From the looks of the screenshot the VM is using windows 10.
Normally it should indeed be easy to reclaim and I would also expect a clone to be smaller.
As that is not the case, something is different...

A few questions:
- is your VM using snapshots? If so, getting rid of them normally helps (only do this if you have plenty of free space or your disk is using disk slices)
- is your VM using disk slices for its virtual disk or is it a single growable disk? Pre-allocated disks cannnot be shrunk
- is your VM perhaps using disk encryption? Encrypted disks cannot be shrunk as "Free space" looks no different from "Used space" from a reclaim point of view.
- can you show the partition layout of your VM?

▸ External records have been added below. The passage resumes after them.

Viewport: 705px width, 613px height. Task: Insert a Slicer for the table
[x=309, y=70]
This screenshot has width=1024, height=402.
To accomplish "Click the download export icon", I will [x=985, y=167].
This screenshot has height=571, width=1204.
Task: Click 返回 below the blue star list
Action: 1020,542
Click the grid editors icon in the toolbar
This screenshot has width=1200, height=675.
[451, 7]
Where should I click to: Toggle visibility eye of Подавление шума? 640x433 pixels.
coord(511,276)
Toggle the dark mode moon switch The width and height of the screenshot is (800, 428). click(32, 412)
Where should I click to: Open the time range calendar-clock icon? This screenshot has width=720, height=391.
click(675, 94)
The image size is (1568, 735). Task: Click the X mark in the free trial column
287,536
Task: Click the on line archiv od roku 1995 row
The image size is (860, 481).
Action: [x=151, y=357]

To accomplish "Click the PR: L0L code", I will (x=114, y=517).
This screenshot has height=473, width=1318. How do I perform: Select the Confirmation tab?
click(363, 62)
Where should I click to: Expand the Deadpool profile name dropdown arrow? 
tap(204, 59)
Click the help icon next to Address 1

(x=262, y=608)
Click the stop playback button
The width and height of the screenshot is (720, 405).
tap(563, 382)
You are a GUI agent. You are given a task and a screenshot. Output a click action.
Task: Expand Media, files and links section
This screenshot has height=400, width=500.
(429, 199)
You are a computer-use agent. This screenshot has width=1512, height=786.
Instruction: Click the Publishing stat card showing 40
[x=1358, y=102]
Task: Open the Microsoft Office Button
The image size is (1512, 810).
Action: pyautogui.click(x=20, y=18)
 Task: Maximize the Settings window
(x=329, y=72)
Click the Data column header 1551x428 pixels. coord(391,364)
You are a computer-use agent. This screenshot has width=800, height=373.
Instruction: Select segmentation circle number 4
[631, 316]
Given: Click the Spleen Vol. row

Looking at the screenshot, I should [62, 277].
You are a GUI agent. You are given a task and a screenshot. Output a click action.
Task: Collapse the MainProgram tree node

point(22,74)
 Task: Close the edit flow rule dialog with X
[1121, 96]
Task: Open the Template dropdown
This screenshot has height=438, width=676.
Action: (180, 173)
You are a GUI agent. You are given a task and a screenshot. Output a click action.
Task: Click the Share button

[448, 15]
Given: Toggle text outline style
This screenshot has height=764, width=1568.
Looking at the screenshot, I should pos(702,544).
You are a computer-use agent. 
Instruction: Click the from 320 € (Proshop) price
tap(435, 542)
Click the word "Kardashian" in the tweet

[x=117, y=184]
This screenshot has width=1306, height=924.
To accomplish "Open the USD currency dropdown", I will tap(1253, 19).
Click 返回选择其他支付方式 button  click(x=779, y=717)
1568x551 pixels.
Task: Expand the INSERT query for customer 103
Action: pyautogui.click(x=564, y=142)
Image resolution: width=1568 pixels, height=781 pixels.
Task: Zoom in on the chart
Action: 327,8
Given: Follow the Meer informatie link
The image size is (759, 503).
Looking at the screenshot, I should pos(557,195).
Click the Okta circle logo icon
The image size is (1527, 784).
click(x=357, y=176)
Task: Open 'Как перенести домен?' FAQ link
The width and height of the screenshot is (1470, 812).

FWIW, here's a link with alternative solutions and tips for shrinking virtual disks in a guest OS.
https://www.vi-toolkit.com/wiki/index.php?title=Shrink_guest_on_hosted_platform

edit: Another question.

- Was the VM created on VMware Workstation or does it come from somewhere else, like VMware vSphere?

--
Wil

| Author of Vimalin. The virtual machine Backup app for VMware Fusion, VMware Workstation and Player |
| More info at vimalin.com | Twitter @wilva
fvancrae
Contributor
Contributor

Hi, Thanks for the feedback,

1. I have no snapshots on this VM

2. It is a single growable disk (not preallocated)

3. The disk is not encrypted, it is a vmware converter P2V copy

4. See the screenshots for the layout


Because vmware calculates the space it can reclaim and indeed reports that it should be able to reclaim 536GB I consider this a bug.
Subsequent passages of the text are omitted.